## The data
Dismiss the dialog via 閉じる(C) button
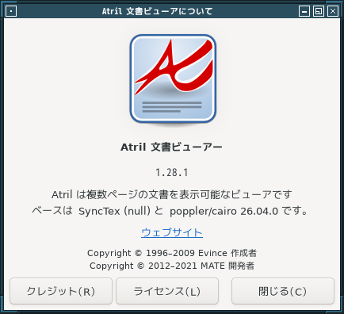 (x=283, y=291)
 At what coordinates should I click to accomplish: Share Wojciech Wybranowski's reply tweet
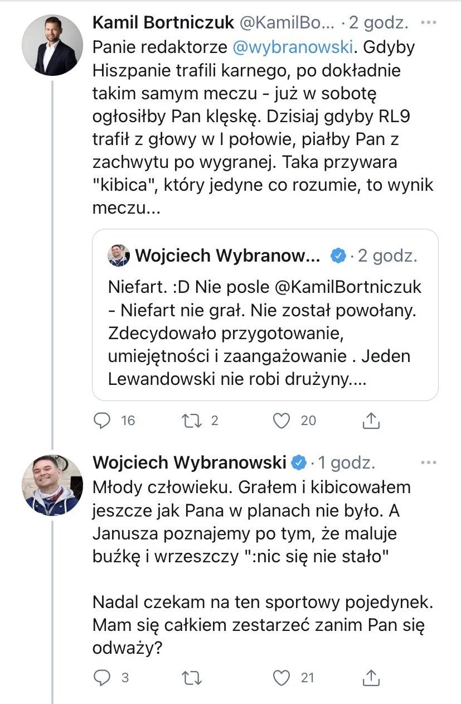tap(371, 677)
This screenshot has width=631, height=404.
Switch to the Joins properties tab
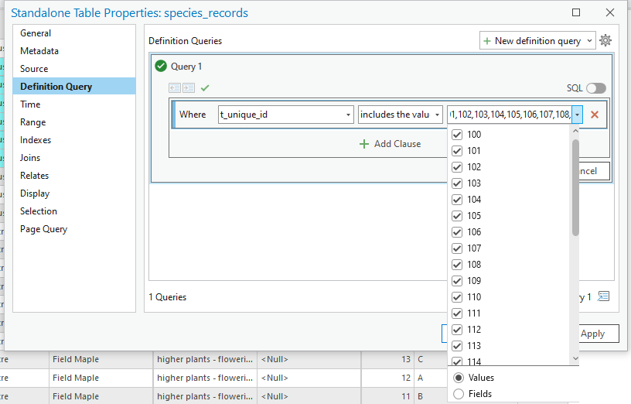[x=30, y=158]
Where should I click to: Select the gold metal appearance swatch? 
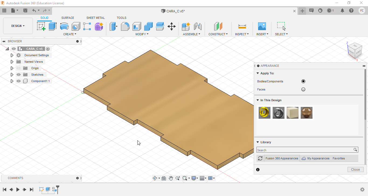pos(264,113)
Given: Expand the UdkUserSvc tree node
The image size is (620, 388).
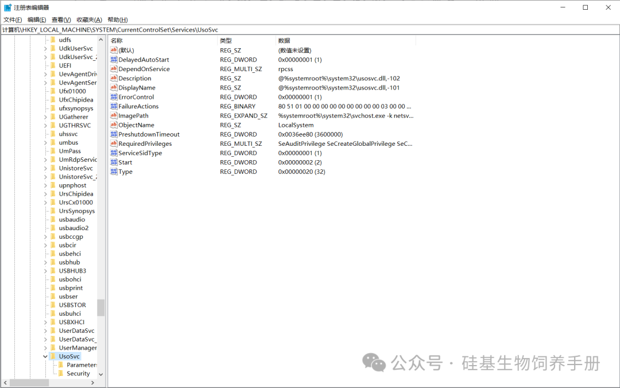Looking at the screenshot, I should click(45, 48).
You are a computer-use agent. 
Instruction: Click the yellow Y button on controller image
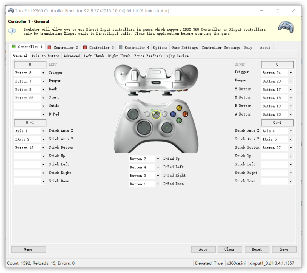(x=179, y=108)
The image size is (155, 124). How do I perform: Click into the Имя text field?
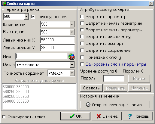coord(41,56)
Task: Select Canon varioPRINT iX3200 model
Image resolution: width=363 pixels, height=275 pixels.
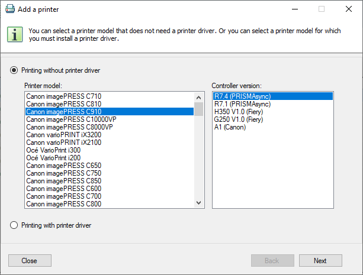Action: point(64,135)
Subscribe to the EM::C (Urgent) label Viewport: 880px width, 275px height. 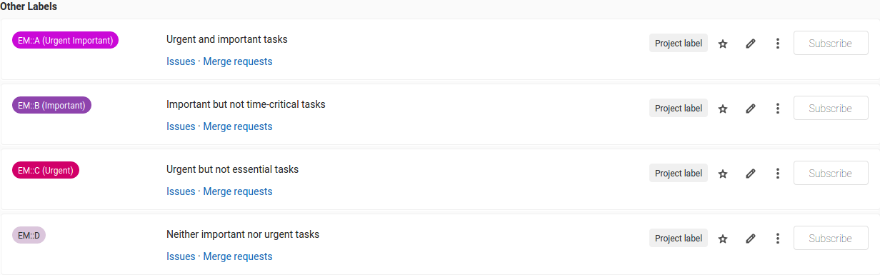click(x=831, y=174)
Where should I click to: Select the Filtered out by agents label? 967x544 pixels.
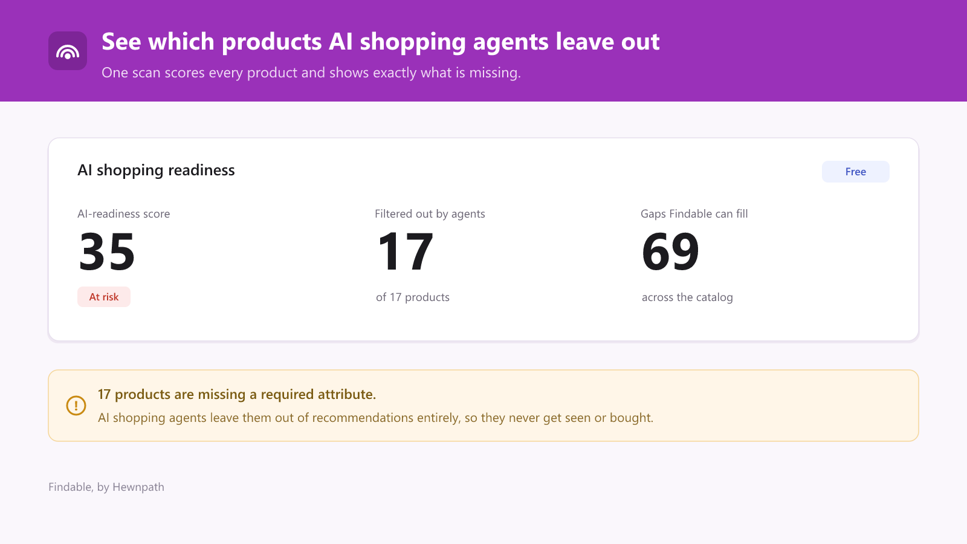click(430, 214)
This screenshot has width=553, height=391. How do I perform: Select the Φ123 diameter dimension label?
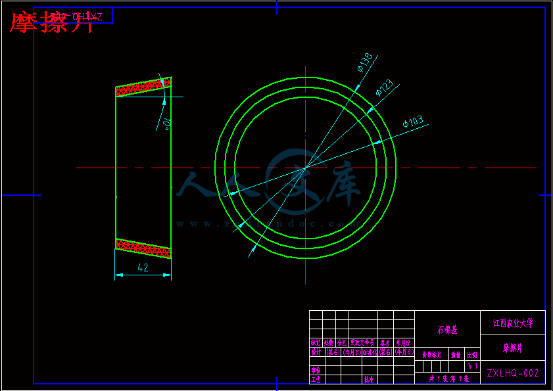(384, 87)
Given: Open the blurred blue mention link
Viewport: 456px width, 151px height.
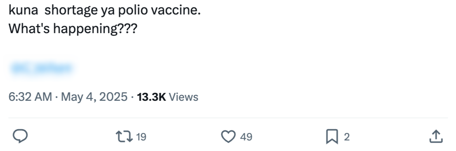Looking at the screenshot, I should coord(41,68).
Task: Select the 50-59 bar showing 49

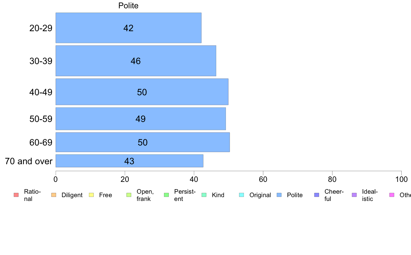Action: 140,119
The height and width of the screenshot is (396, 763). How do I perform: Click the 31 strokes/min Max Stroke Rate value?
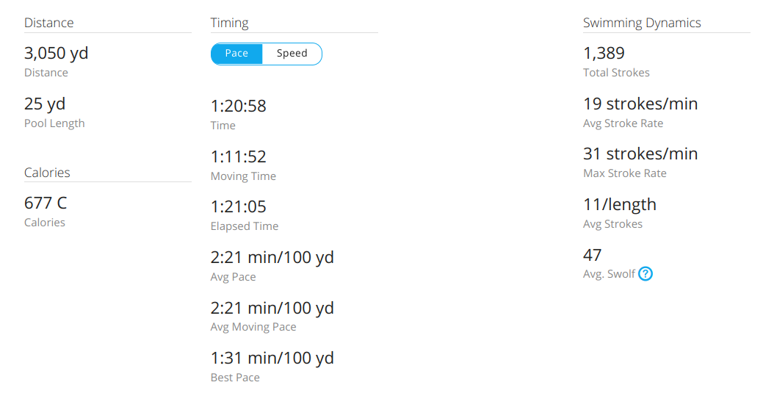click(x=640, y=154)
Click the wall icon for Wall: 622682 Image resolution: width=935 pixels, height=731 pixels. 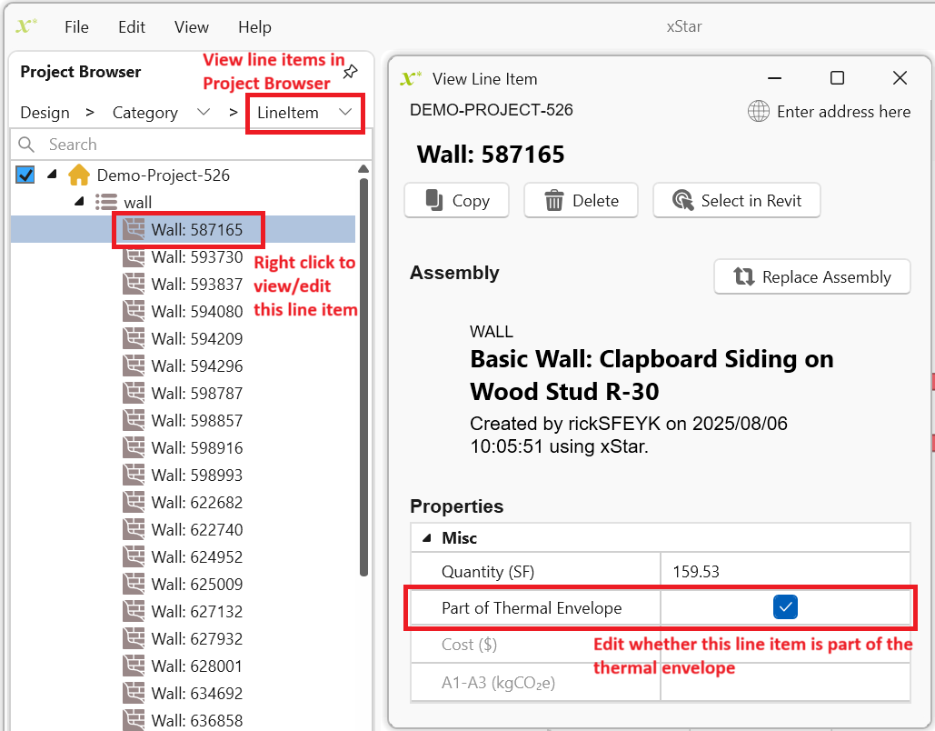pos(134,503)
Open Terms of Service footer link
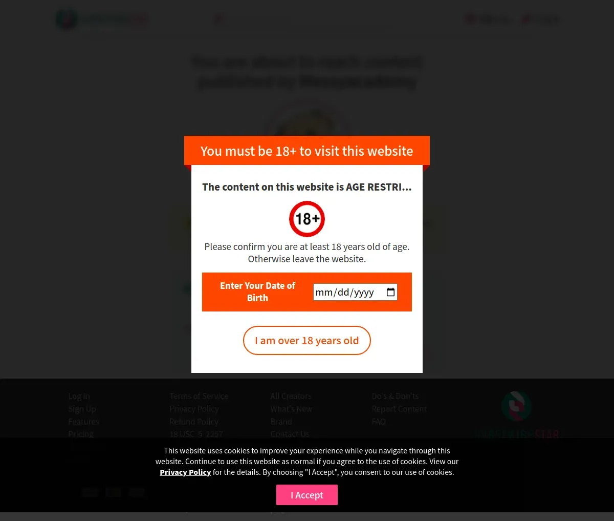 tap(199, 396)
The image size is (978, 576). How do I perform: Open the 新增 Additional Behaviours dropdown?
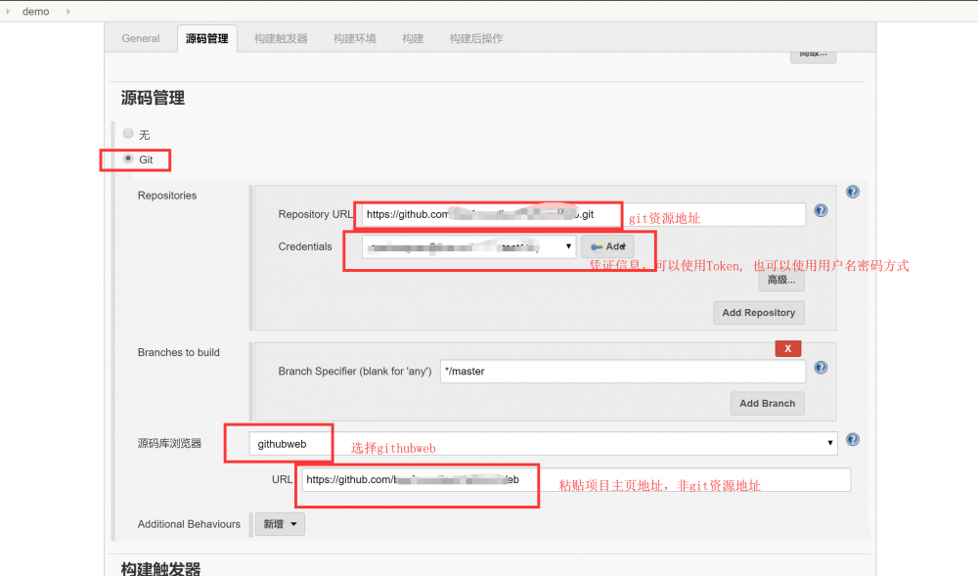pyautogui.click(x=279, y=523)
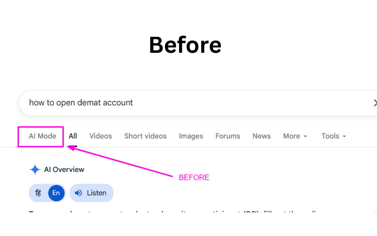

## Task brief
Scan the material above for the string "Given". Return each line where it occurs.

## Response to this task
Given: Expand the UdkUserSvc tree node
Given: Open the blurred blue mention link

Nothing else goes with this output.